Supplemental Health Insurance

Supplemental Health Insurance

Additional supplemental health insurance protection plan has increased in importance as employers move toward providing catastrophic insurance protection only under the range of consumer-driven wellness plans. The intention of consumer-driven wellness plans is to pay non-catastrophic costs outside of insurance protection.

In effect, the surge in individually purchased supplemental insurance protection indicates that the transition is not going smoothly.

Supplemental Health Insurance

Supplemental Health Insurance

Employers have not adequately funded Health Savings Accounts (HSA) and Health Reimbursement Arrangements (HRA) as policymakers had previously hoped. Many believe that employers will continue this long term trend of “getting out of the health care business”. Individual consumers usually do not have the financial resources to cope with the risks of everyday healthcare costs. An typical household has, on average, $200 to $500 out-of-pocket hospital bills yet budgets less than $100 per month for thee costs. Additional supplemental health insurance protection plan helps even the cash flow through a budgeted premium bill and provides protection for costs that are greater than expected.

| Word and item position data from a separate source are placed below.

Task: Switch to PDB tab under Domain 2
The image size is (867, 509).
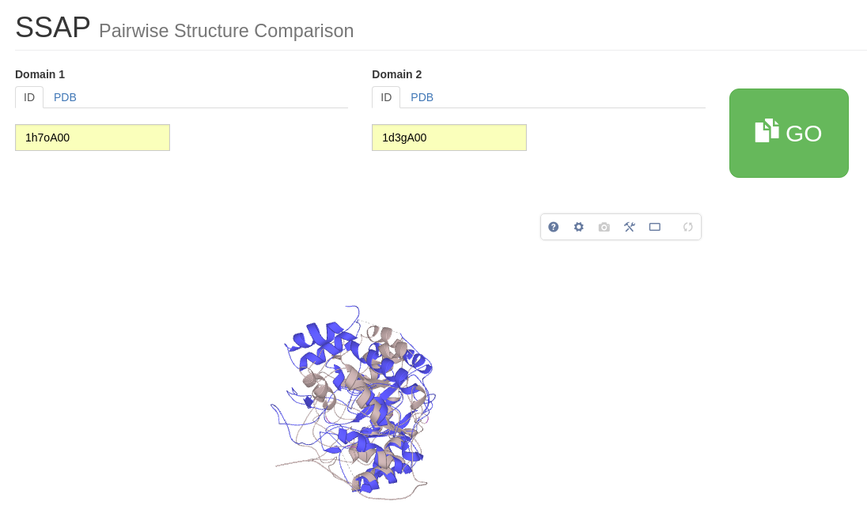Action: pos(422,97)
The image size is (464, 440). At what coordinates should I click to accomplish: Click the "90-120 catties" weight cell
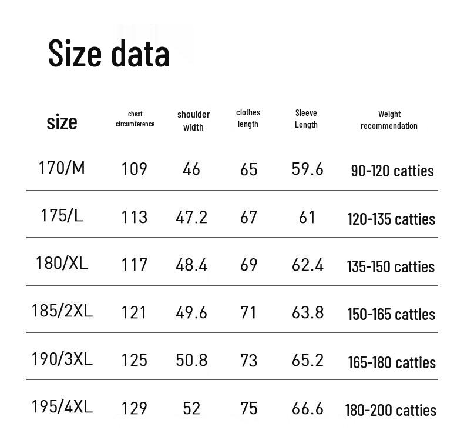(x=392, y=171)
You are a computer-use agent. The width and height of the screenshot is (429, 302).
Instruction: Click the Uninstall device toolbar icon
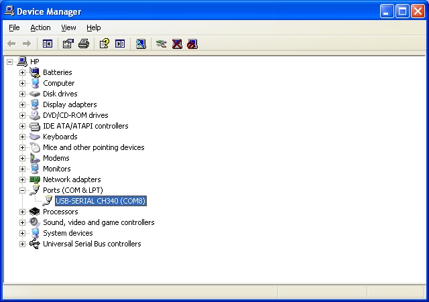tap(177, 44)
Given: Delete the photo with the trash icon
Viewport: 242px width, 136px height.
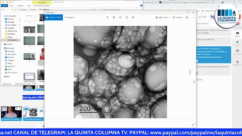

Supplemental wellness insurance protection plan is also known as “defined benefit insurance” because the maximum specific advantages are presented in dollars for various types of covered healthcare costs. For example, a plan may provide $1,000 per day for hospitalization. In contrast, significant healthcare polices cover a non-specific “ordinary and necessary healthcare expenses” up to the plan limit; typically $1 million or more. The significant wellness protection may actually be stronger, but is vague and subject to misinterpretation by doctors and consumers. This vague definition of advantages is the underlying reason for the numerous controversies that supplemental health insurance protection plan companies face today. Additional insurance protection largely avoids this debate. This difference in defining advantages also tends to make supplemental insurance protection more predicable and stable in long term pricing.

The second significant distinction is that supplemental insurance protection advantages are compensated directly to the individual policyholder in addition to any other insurance protection advantages that are usually compensated to the doctor or hospital. Benefits payments do not need to be used only for healthcare costs but are commonly used to offset income lost due to illness or injury. Unlike significant insurance protection, supplemental plans do not use a subjugate claims; meaning that advantages are not reduced due to other protection.

The primary advantages of supplemental insurance protection are that it is: 1) easy to understand, 2) affordable, 3) stabile, and 4) advantages are compensated in cash to be used at the policyholder’s discretion.

The primary disadvantage is that it may leave consumers unprotected for larger catastrophic claims. The avoid this risk, combine supplemental insurance protection with another significant healthcare plan.

Price

Supplemental wellness insurance protection plan guidelines are generally less expensive than regular supplemental health insurance protection plan. The lower cost is directly attributable to the lower benefit amounts that are offered as compared with traditional supplemental health insurance protection plan. For example, a traditional wellness protection might pay up to $1 million in total healthcare costs where a supplemental plan might cap advantages, for example, at $50,000. The actual dollar limit of advantages is listed in the plan.

In some cases, this is the only wellness insurance protection plan that an applicant can find or can afford; in these cases it is better to have some limited protection than having no wellness insurance protection plan at all.

Combining guidelines without co-ordination of benefits

Traditional significant insurance protection plan guidelines have a provision that allows the plan provider to reduce advantages for costs that are compensated by another supplemental health insurance protection plan policy. For example, if you break your arm in an auto accident, your regular wellness insurance protection plan usually does not pay because the auto insurance protection covers all of the healthcare costs.

Supplemental health insurance protection plan works in the opposite way. Using the same example, supplemental insurance protection would pay a cash benefit even though all of the hospital bills had already been compensated by the auto insurance protection provider. The cash might be used to pay deductibles on other guidelines, offset lost wages due to the disease or might simply be used as “Mad Money” just help lessen the suffering of the broken arm. It does not matter what other insurance protection is available nor how the benefit payment is used.

This provision makes it possible to overlap protection and essentially allows buyers to buy as much or as little insurance protection as they wish or can afford.